Question

A gardener holds a hosepipe through which water is gushing out at a rate of $4{\text{ kg/sec}}$ with the speed of $2{\text{ m/sec}}$. The moment the speed of water is increased by $3{\text{ m/sec}}$, the gardener will experience a jerk of:

(A) 20 N in backward direction
(B) 18 N in forward direction
(C) 10 N in backward direction
(D) 10 N in forward direction

Answer 1

In the question, we need to determine the force exerted by the hosepipe on the gardener in the backward direction when the water is gushing out from the hosepipe in the forward direction. For this, we will use the relation between the rate of change of mass and change in the velocity of the flowing rate of water which is given as $F = \dfrac{{dm}}{{dt}}\left( {\vartriangle v} \right)$.

Complete step by step answer:

The backward force on an object is given as the product of the rate of change of the mass of the applied object and the change in the velocity of the applied object.

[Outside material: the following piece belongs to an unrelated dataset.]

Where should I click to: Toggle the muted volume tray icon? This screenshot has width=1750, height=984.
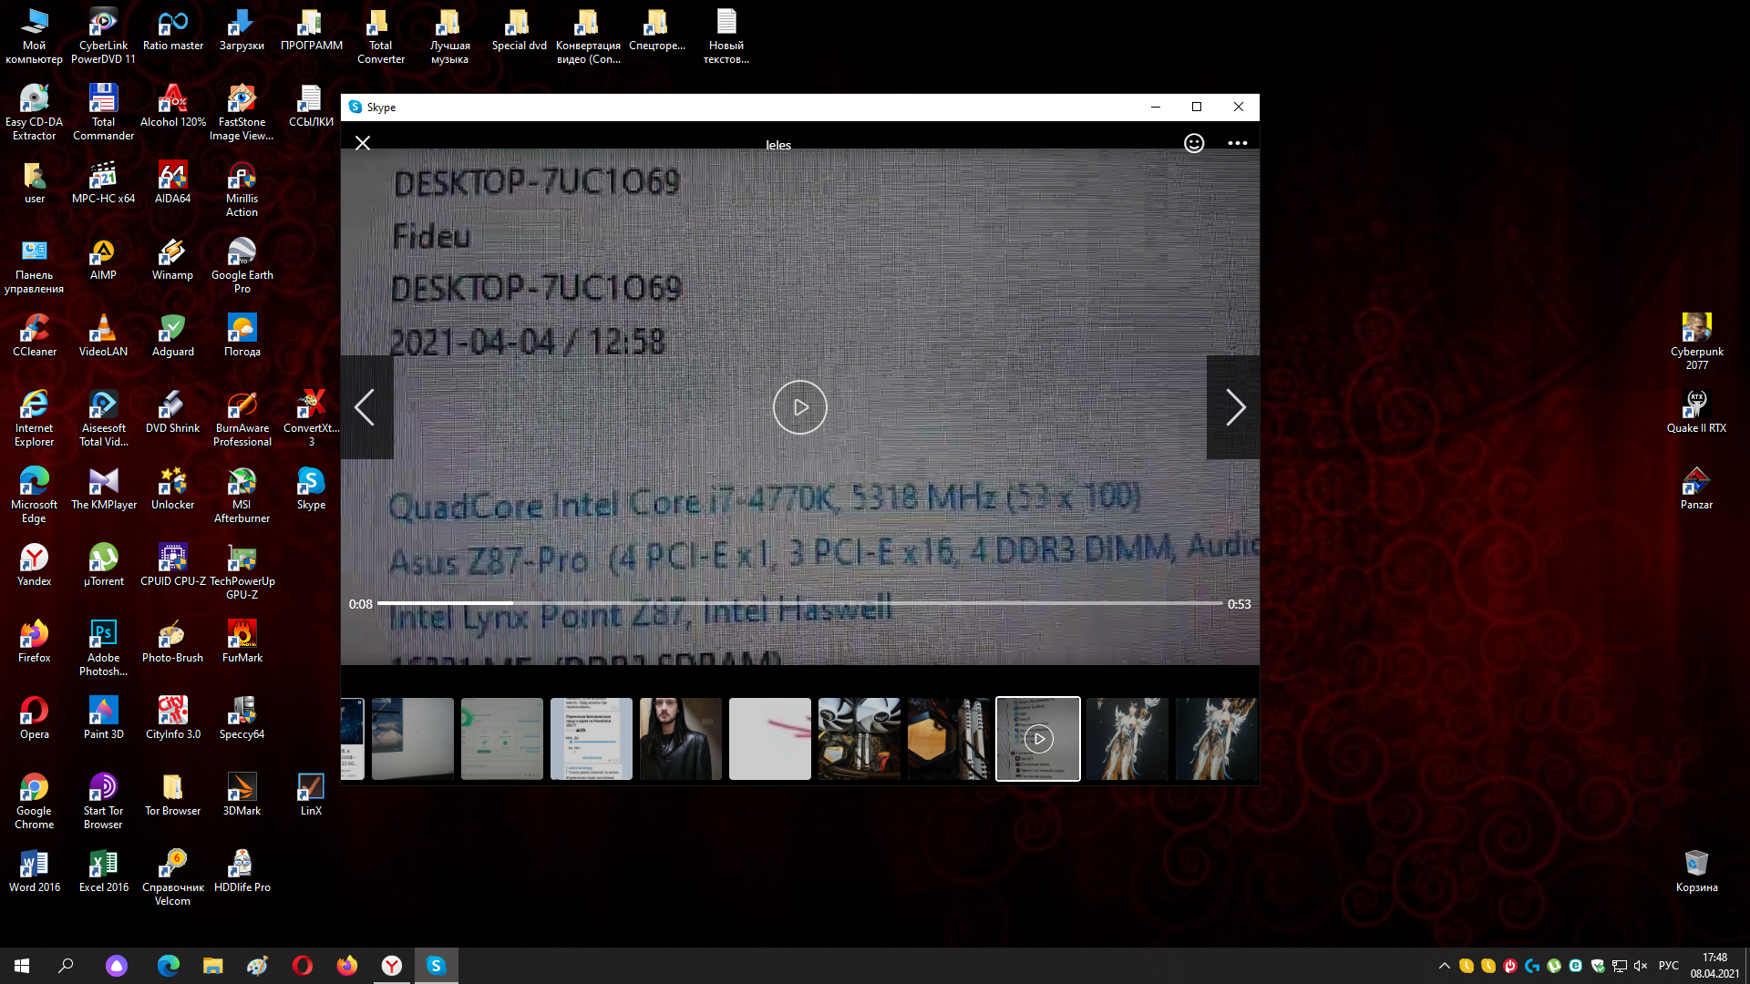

Mathematically, $F = \dfrac{{dm}}{{dt}}\left( {\vartriangle v} \right)$

Here, the rate at which the water is gushing out is the rate of change in the mass of the water and change in the velocity of the water is given as $\vartriangle v = 2 + 3 = 5{\text{ m/sec}}$.

Hence, the backward force experienced by the gardener is given as:

$$F = \dfrac{{dm}}{{dt}}\left( {\vartriangle v} \right) \\\ = 4 \times 5{\text{ }}\left( {{\text{kg/sec}}} \right){\text{ \times }}\left( {{\text{m/sec}}} \right) \\\ = 20{\text{ kg - m/se}}{{\text{c}}^{\text{2}}} \\\ = 20{\text{ N}} \\\$$

The jerk experienced by the gardener when the rate of flow of water increases by 3 meters per seconds of which water is gushing out at a rate of $4{\text{ kg/sec}}$ is 20 Newton in the backward direction.

Option A is correct.

Note: Students should ensure that the units should be in the defined form only if it is not given in the question then convert the units to the defined form.